“Sepotong episode kenangan”
Penulis Hanifa
Di bangku sekolah itu ada sepotong kenangan
Yang tak akan pernah ku lupakan
Di situ ada cerita aku dan kau
Di temani lirihnya perjuangan
Menjajaki getirnya asa menggapai cita
Detik-detik yang terlalui begitu terasa cepat
Di penghujung masa seragam abu-abu ku
Aku tak tau dan tak mau memaknai apa yang kurasa
Semua terasa sakit untuk berpisah
Ada sebuah kata kenyamanan saat bercanda tawa dengan mu
Tapi kenyataannya waktu itu akan pergi
Saat malam menjemput senja
Tuhan..
Aku jatuh cinta….
Pada saat sisa-sisa kenangan masa seragam abu-abuku
Tapi? Aku hanya bisa memendam cinta ini
Tanpa seorang pun tau,kecuali Engkau..
Bahkan aku pun tak membiarkan burung yang sering menyapaku
tak ingin aku dia tau..
Bahwa aku sedang jatuh cinta padanya…
Salahkah aku jatuh cinta?
Salahkah aku yang memendam rasa?
Berdosakah bila rasa ini aku ungkapkan dahulu?

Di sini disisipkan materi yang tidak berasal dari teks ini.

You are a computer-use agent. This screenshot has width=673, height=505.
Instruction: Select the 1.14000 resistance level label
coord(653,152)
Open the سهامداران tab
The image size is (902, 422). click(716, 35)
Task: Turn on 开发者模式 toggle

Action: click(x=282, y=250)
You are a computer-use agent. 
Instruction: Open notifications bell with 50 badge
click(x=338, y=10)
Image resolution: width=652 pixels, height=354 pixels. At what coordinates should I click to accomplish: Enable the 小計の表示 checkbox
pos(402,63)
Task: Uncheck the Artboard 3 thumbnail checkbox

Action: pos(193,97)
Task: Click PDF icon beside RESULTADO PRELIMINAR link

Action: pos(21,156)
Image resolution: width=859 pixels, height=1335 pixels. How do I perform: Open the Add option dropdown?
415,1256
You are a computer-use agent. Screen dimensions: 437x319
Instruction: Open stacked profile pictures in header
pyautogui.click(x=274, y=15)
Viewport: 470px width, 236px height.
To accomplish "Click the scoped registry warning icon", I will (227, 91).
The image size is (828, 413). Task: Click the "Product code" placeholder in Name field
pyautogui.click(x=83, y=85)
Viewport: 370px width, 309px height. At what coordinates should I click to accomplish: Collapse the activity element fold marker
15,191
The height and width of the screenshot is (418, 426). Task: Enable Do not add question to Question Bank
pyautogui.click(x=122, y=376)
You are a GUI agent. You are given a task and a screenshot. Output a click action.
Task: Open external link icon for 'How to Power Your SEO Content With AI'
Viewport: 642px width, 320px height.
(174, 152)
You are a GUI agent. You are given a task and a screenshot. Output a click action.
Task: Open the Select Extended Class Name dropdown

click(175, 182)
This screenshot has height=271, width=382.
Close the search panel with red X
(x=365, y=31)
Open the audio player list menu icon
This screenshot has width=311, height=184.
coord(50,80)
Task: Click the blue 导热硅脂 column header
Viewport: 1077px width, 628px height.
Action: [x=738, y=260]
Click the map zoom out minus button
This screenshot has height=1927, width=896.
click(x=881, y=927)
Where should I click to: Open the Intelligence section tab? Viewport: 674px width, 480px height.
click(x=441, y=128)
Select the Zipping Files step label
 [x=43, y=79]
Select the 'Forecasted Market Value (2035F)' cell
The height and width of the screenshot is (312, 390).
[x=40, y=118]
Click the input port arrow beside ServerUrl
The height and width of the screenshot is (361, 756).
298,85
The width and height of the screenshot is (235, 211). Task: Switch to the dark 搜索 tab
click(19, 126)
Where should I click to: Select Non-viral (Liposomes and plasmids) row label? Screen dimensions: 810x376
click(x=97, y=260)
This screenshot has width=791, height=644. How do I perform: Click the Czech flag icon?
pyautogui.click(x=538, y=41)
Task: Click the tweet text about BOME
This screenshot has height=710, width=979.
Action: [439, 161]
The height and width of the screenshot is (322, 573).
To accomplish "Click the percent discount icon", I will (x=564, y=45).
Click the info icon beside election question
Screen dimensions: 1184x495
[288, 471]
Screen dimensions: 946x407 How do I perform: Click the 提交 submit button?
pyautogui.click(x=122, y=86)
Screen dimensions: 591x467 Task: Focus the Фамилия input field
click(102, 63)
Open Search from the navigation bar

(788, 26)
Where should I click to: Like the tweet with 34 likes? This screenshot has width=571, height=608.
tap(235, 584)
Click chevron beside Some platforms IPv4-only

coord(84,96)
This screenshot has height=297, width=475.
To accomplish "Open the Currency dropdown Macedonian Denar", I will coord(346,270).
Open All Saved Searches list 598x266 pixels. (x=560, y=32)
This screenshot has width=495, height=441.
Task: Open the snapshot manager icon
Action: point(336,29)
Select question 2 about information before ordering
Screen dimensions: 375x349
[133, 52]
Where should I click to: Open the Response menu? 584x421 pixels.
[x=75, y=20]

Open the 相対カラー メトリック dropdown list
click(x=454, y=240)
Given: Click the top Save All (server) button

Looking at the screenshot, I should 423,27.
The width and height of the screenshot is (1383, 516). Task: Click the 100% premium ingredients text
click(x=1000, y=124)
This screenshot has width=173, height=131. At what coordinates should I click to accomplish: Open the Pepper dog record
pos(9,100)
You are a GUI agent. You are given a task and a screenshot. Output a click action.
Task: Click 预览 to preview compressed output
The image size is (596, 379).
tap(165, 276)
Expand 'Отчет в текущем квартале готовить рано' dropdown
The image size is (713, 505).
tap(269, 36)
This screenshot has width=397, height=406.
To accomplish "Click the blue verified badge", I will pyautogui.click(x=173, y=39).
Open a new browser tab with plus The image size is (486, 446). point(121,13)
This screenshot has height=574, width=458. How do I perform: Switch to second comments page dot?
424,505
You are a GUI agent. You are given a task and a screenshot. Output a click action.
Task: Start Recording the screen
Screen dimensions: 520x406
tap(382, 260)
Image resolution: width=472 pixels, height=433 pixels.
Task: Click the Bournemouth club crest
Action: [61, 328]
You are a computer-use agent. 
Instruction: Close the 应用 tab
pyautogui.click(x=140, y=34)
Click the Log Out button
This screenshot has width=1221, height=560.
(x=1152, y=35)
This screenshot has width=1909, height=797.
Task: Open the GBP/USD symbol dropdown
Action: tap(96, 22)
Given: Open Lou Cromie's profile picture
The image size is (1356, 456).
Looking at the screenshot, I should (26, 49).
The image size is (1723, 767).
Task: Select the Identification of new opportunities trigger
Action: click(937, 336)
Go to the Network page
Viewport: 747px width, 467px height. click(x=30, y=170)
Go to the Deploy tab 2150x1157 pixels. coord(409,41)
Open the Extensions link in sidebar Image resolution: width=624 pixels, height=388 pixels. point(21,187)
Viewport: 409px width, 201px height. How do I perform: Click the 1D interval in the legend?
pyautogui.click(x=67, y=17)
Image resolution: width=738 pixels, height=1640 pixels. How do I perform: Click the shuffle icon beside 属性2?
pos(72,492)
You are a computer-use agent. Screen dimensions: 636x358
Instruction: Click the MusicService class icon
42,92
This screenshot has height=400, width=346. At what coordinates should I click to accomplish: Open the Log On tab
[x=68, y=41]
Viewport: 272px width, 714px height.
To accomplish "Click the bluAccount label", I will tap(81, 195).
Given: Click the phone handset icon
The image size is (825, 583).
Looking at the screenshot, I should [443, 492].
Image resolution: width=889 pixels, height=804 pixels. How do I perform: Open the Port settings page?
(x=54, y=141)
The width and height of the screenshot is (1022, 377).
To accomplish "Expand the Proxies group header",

Sedangkan saat ini aku berjuang untuk menepis rasa ini
Wahai Rabb…aku tidak ingin kau murka
Menikmati cinta yang belum halal kumiliki,
Karna nya aku hanya memendam rasa ini
Biarlah angin yang membisikkan kepadanya
Bahwa aku ingin menjadi tulang rusuknya
Saat waktu itu tiba..
Di sudut sekolah itu
Masih jelas dalam ruang ingatanku
Kau memberikan senyuman yang indah di mataku
Walau itu sekarang hanya angan bagiku
Tapi tak mengapa…
Cinta ini akan selalu terpendalam jauh dalam relung hati
Saat cinta itu datang menjemput ku kembali
Hidup bersamamu dengan hubungan yang telah di ridoi..
“Nyanyian luka rakyat”
Setiap sudut kota yang tak bersuara
Setiap penjuru yang katanya diam membisu
Menyimpan jutaan teriakan, pekikan derita penghuni bangsa
Di Setiap perputaran jam waktu itu
Ada korban-korban jiwa yang siap menikam sukma bangsa
Kelaparan, kemiskinan,pembunuhan…
Itu hanya secuil kelamnya negeriku
Masih banyak catatan hitam yang tak bisa ku tuliskan
Dimana keadilan?
Saat pemimpin berjalan di atas permadani
Dan rakyatnya berjalan di atas duri
Yang ada hanya lorong-lorong kegelapan
Rakyat merangkak di tengah cekikkan kesengsaraan
Di sudut kota itu…
Belum tersentuh oleh secercah indahnya kehidupan
Raga-raganya masih berjalan di lika-liku yang siap menghadang
Wahai pemegang tampuk bangsa
Adakah kalian dengar ratapan, rintihan penderitaan itu?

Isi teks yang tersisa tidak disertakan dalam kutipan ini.